What needs to be done: Show every line of the data that contains the string "badge".

-- Begin --

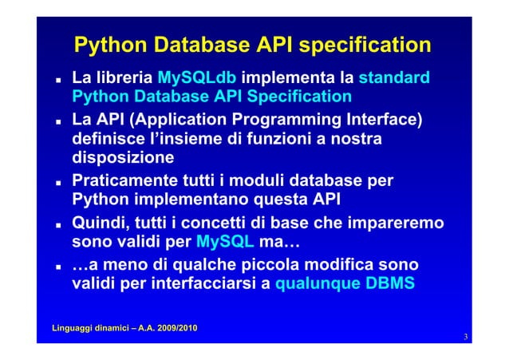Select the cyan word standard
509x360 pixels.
pyautogui.click(x=395, y=79)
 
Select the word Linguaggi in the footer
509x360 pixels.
pyautogui.click(x=69, y=328)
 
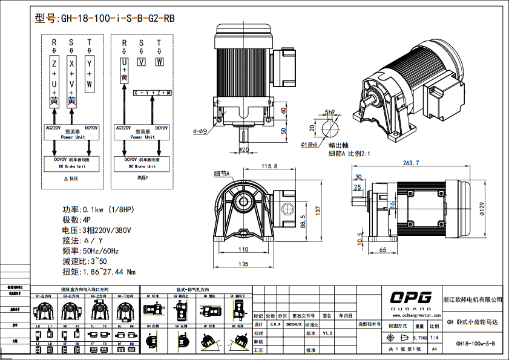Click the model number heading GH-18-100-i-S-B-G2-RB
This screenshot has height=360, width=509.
(105, 18)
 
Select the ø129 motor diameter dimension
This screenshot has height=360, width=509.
(482, 208)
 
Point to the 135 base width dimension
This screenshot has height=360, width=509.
(243, 264)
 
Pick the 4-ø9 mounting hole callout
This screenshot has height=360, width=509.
(200, 131)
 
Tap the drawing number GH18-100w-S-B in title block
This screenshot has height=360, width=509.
(475, 344)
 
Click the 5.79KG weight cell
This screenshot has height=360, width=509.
(419, 338)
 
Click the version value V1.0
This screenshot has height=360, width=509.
(327, 333)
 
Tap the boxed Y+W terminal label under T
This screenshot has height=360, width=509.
(90, 73)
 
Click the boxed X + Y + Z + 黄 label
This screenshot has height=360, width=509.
(153, 93)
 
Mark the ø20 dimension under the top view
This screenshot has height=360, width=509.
(244, 149)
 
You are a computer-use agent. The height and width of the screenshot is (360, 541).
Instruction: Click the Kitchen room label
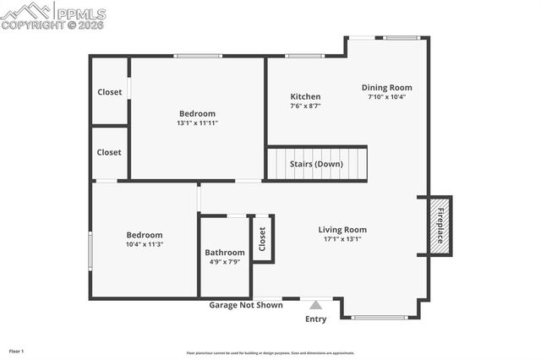coord(305,97)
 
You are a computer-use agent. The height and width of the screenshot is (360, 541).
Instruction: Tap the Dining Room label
coord(386,87)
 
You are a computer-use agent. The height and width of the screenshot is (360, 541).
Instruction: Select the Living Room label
coord(342,229)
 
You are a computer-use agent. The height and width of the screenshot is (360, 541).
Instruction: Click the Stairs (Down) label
coord(317,163)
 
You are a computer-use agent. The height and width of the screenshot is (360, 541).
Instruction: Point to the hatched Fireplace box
coord(440,224)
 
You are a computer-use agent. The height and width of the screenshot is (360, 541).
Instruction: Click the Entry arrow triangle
coord(315,305)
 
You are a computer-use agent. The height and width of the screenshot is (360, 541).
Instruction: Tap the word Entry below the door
coord(315,319)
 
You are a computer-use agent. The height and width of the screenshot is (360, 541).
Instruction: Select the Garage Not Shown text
coord(246,305)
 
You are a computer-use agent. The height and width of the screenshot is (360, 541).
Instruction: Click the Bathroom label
coord(225,253)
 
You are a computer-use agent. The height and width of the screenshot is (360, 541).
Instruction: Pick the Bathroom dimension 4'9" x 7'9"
coord(225,262)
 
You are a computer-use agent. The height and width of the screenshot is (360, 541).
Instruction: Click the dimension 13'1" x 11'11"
coord(197,123)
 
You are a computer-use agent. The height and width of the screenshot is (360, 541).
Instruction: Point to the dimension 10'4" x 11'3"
coord(144,244)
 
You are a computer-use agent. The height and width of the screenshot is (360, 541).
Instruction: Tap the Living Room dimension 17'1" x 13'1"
coord(342,238)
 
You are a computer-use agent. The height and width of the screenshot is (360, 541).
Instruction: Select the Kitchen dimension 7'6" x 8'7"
coord(305,106)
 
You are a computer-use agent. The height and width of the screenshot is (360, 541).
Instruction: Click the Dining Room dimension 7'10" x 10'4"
coord(386,96)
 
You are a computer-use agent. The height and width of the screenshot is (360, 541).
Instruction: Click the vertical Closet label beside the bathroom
coord(262,238)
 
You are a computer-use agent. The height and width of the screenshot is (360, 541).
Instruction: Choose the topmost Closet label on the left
coord(109,92)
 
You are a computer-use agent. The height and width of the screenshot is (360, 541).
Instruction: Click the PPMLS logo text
coord(81,14)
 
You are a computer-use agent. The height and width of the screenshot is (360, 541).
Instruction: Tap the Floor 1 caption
coord(17,351)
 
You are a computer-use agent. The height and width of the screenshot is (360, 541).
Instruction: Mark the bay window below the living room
coord(380,318)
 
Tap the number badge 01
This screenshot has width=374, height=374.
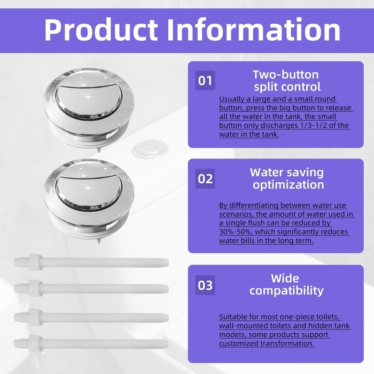coord(205,81)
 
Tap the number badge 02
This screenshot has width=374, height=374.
coord(205,179)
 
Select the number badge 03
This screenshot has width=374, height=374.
coord(205,285)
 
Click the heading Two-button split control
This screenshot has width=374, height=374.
coord(286,80)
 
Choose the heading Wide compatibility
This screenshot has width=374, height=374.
coord(286,285)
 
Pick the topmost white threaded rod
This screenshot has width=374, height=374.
coord(94,263)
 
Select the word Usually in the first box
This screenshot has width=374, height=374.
coord(233,99)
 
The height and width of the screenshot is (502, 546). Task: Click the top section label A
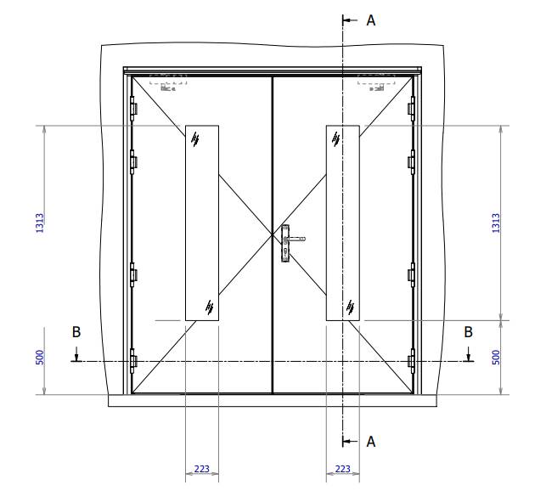click(x=370, y=20)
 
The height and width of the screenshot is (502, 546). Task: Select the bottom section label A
click(x=370, y=442)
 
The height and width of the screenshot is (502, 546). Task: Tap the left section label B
click(x=76, y=332)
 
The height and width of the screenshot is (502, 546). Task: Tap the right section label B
click(x=468, y=332)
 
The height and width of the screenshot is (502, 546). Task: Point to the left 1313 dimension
click(x=39, y=223)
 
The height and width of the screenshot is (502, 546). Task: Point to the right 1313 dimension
click(x=496, y=223)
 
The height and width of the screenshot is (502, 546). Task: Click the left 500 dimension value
click(x=39, y=358)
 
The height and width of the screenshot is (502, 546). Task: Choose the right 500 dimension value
click(x=496, y=358)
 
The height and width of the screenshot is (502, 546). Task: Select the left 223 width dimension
click(x=202, y=469)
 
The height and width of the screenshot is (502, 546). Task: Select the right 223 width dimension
click(x=343, y=469)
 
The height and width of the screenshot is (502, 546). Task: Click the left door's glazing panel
click(x=202, y=223)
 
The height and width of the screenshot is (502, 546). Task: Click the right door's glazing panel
click(x=343, y=223)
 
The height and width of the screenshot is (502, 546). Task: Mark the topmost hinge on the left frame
click(x=132, y=108)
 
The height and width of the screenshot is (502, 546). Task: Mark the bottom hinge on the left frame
click(x=132, y=361)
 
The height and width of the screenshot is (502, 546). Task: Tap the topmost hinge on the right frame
click(x=412, y=108)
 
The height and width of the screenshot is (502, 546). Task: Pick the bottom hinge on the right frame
click(x=412, y=361)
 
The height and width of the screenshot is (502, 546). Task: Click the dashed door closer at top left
click(x=168, y=82)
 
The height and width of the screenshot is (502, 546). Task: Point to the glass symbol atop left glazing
click(x=195, y=138)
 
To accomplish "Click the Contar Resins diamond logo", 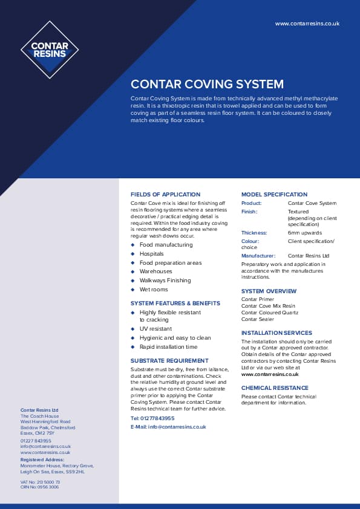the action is coord(50,50).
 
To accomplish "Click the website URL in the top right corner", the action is coord(307,24).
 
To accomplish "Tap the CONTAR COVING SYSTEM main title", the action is coord(207,85).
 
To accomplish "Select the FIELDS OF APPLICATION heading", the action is coord(165,195).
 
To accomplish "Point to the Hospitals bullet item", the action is coord(151,254).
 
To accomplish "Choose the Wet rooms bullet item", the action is coord(154,290).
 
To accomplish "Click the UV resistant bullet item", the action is coord(155,329).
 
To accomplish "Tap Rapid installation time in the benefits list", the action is coord(168,347).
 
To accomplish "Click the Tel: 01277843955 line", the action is coord(152,418).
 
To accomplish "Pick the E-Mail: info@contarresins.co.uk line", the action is coord(168,427).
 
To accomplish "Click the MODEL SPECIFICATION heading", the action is coord(274,195).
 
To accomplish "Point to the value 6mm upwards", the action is coord(304,233).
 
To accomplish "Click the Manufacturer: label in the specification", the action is coord(258,256).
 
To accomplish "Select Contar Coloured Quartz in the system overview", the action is coord(269,313).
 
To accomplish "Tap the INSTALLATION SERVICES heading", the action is coord(277,333).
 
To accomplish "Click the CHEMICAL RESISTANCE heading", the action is coord(274,387).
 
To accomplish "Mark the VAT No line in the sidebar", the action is coord(40,482).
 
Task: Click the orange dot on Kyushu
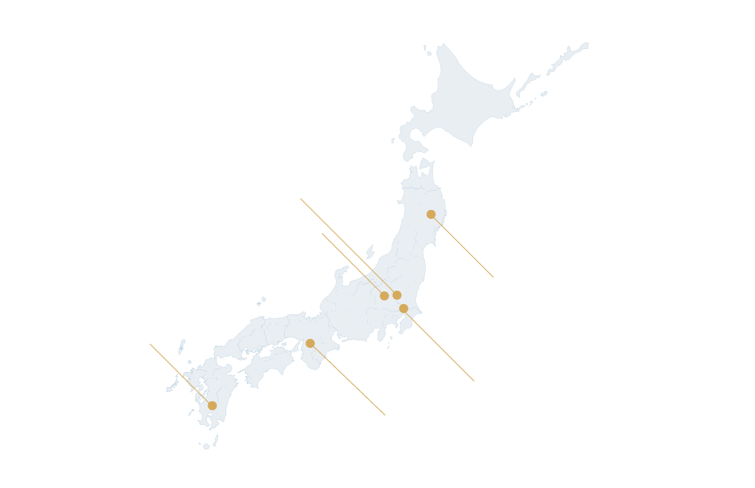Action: tap(212, 406)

-- End --

Final result:
Tap the number badge 01
Tap the number badge 02
Select the number badge 03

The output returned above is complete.